───── TEXTO PROPORCIONADO ─────

Fabrice Aragno trabajó junto a Jean-Luc Godard durante dos décadas. Lo acompañó en su última etapa creativa, esa donde el cine dejó de ser industria y se volvió alfabeto, papel, escáner, voz, pensamiento. Pero al hablar con él, no hay nostalgia. No hay monumento. Solo la voz de alguien que aprendió a mirar el mundo de otra forma y a no agachar nunca la cabeza.
“Yo nunca pensé que estaba en la última etapa de Godard”, dice casi al inicio de nuestra charla, como quien espanta una idea impuesta. “Yo vivía ese trabajo en el presente, sin pensar en sistemas ni futuros”. Y en ese presente, donde nada tenía estructura escolar ni guión obligado, se construyó una relación que fue más juego que metodología, más infancia que academia.
Antes de llegar al cine, Fabrice venía del teatro de marionetas. “Un mundo de libertad total”, dice, “donde vi formas de sensibilidad que nunca había imaginado”. En cambio, en la escuela de cine le pedían escribir historias simples. “Pero yo no quería cosas simples. Yo quería hacer cosas increíbles”.

Fue entonces, sin buscarlo, cuando apareció Godard. “Tenía miedo antes de conocerlo”, confiesa. “Todos me decían que para entender una película suya, había que leerlo todo, saberlo todo. Y yo no sabía nada”. Lo conoció un domingo, en su estudio. “Me recibió un hombre amable, pequeño, que dijo ‘Bonjour’. En ese momento ya no era Godard. Era solo Jean-Luc”.
A partir de entonces, hicieron películas con la libertad de quien ve formas en las nubes.
Los niños ven cosas que nosotros dejamos de ver. Jean-Luc también. Veía el mundo como es, sin filtros. Por eso entendía antes que los demás lo que estaba por venir.
Las películas de esa última etapa –Film Socialisme, Adieu au langage, Le Livre d’image– no fueron epílogos sino explosiones. “El digital nos dio una libertad enorme. Éramos solo dos: Jean-Paul Bataglia y yo. Sin equipo de diez personas. Con cartas, escáneres, sonidos. Sin rodaje, incluso”. Era cine sin cámara, o cine con la cámara puesta en otra parte.

───── MATERIAL PROPORCIONADO ─────

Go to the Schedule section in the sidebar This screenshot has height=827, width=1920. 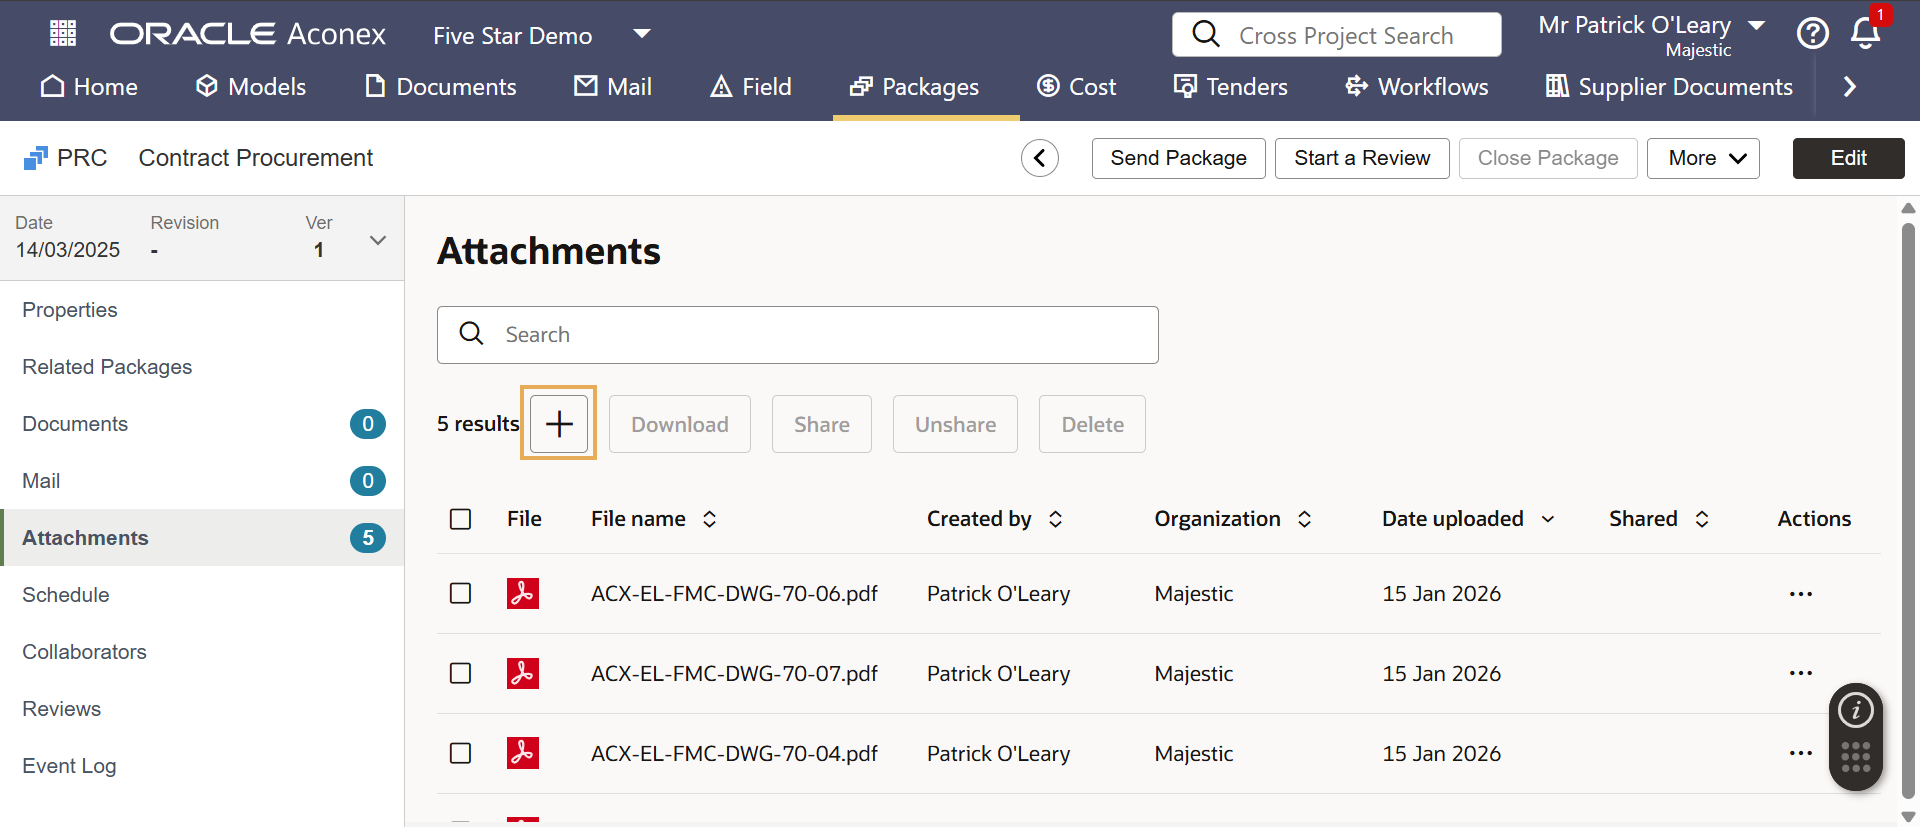click(66, 595)
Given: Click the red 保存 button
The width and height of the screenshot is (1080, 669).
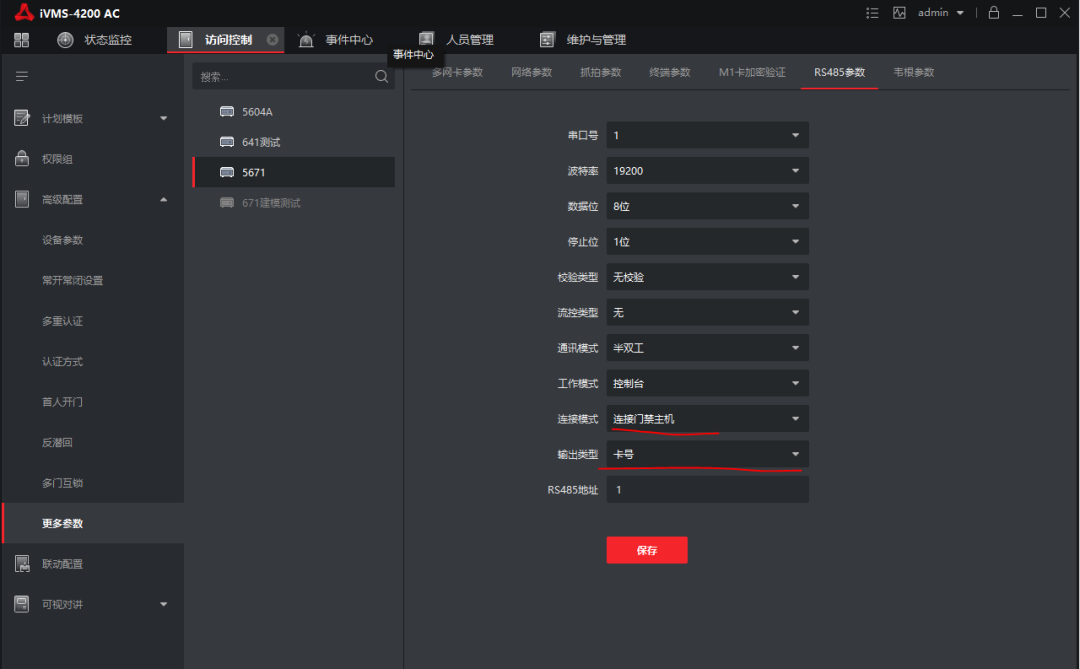Looking at the screenshot, I should pyautogui.click(x=646, y=550).
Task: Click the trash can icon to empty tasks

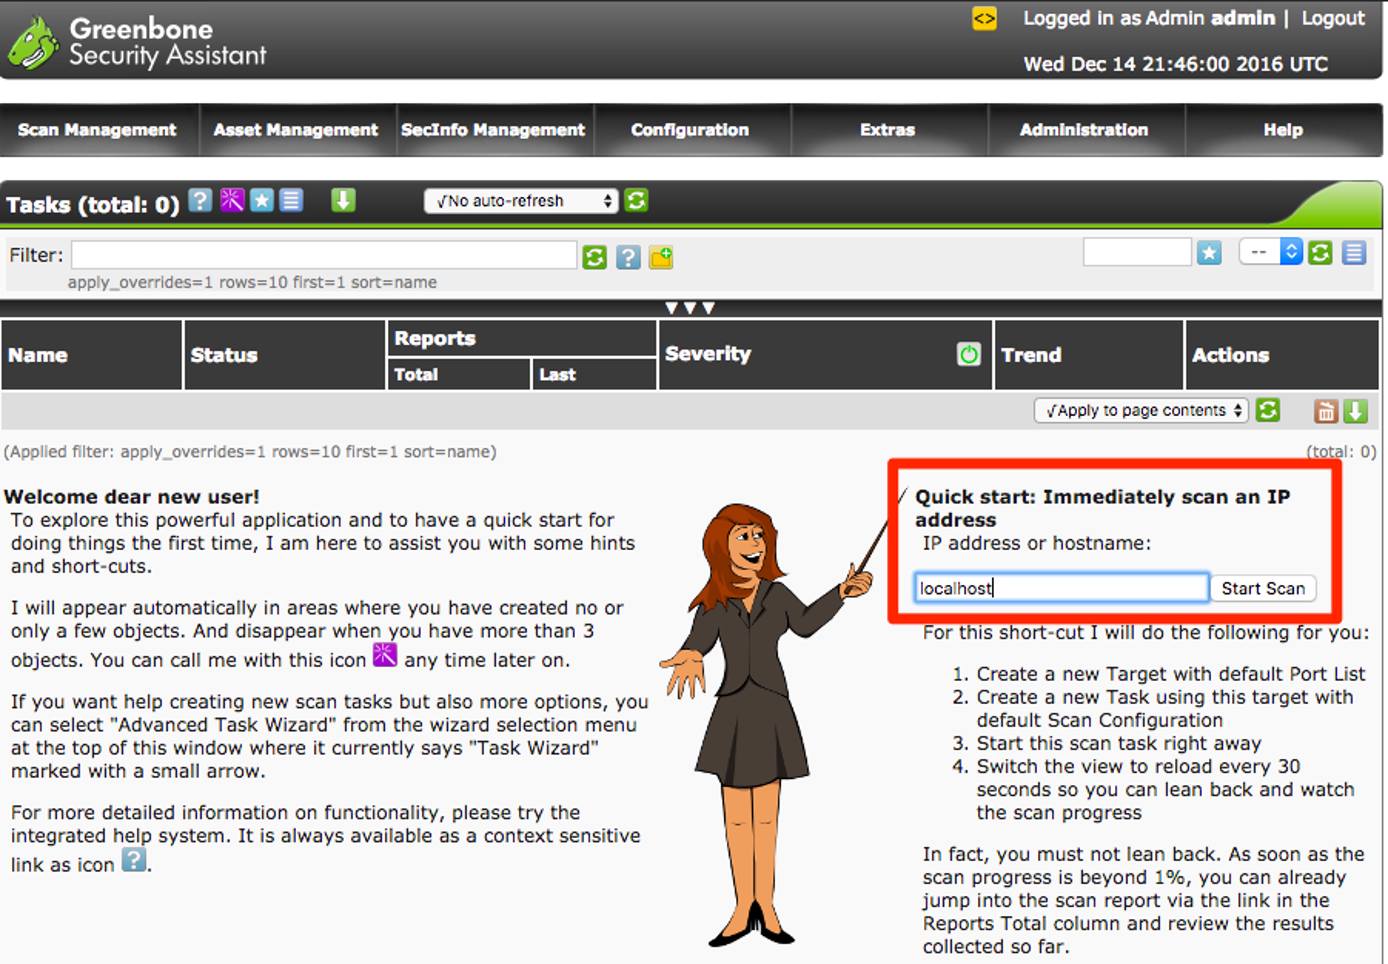Action: 1325,410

─────

• [EJERCICIOS PROPUESTOS]
[1] Responda según el texto sobre Fabrice Aragno y Jean-Luc Godard:
(a) ¿Durante cuánto tiempo trabajó Fabrice Aragno junto a Jean-Luc Godard?
(b) ¿De qué tipo de teatro venía Fabrice antes de llegar al cine?
(c) ¿Qué día de la semana conoció Fabrice a Godard?
[2] Prolongue el texto sobre Fabrice Aragno y Jean-Luc Godard a partir de donde termina.

• [SOLUCIONES]
[1]
(a) Durante dos décadas.
(b) Del teatro de marionetas.
(c) Un domingo.

[2]
¿Y cómo definir esa etapa final? Fabrice esquiva los grandes nombres. “Jean-Luc estaba siempre en libertad, lo que cambió fue la forma. Pero su libertad no se acabó. Él se fue, sí. Estaba cansado. Pero su manera de hacer cine sigue. Podemos seguir”.
Lo que no quiere, aclara, es que se lo copie. “Me molesta cuando veo películas que intentan imitar su forma. Usan textos sobre imágenes, como si eso fuera el secreto. No. Lo que hay que imitar es su libertad, no su estilo”. Y entonces recuerda algo hermoso. “Una vez me mandó un correo con una pintura de Courbet, un autorretrato. Y escribió: Ne courbe pas la tête. No agaches la cabeza. Era un juego de palabras con el nombre del pintor. Pero también era un consejo”.

La imagen, para él, sigue siendo materia de sueños. “Cuando pienso en el tiempo, lo veo como un paisaje. Y el cine tiene esa pantalla enorme, doce metros por seis. No puede usarse solo para mostrar una cabeza que habla. Tiene que expresar algo más”.
Ahora trabaja en su primer largometraje. Sin palabras, dice. Solo imagen y sonido. Y a veces solo sonido. “Pantalla en negro también puede ser una forma de ver”.
Antes de despedirnos, le pregunto por la última película que lo emocionó. Piensa, duda. Menciona a Antonioni, a Visconti. “Veo películas hoy y siento que hemos perdido mucho. Al menos aquí, en Europa. Pero en Asia todavía hay lugares donde el cine puede ser otra cosa.”
Nos despedimos con gratitud. Le deseo suerte con su medalla. Y él sonríe, como quien todavía ve nubes con forma de otra cosa.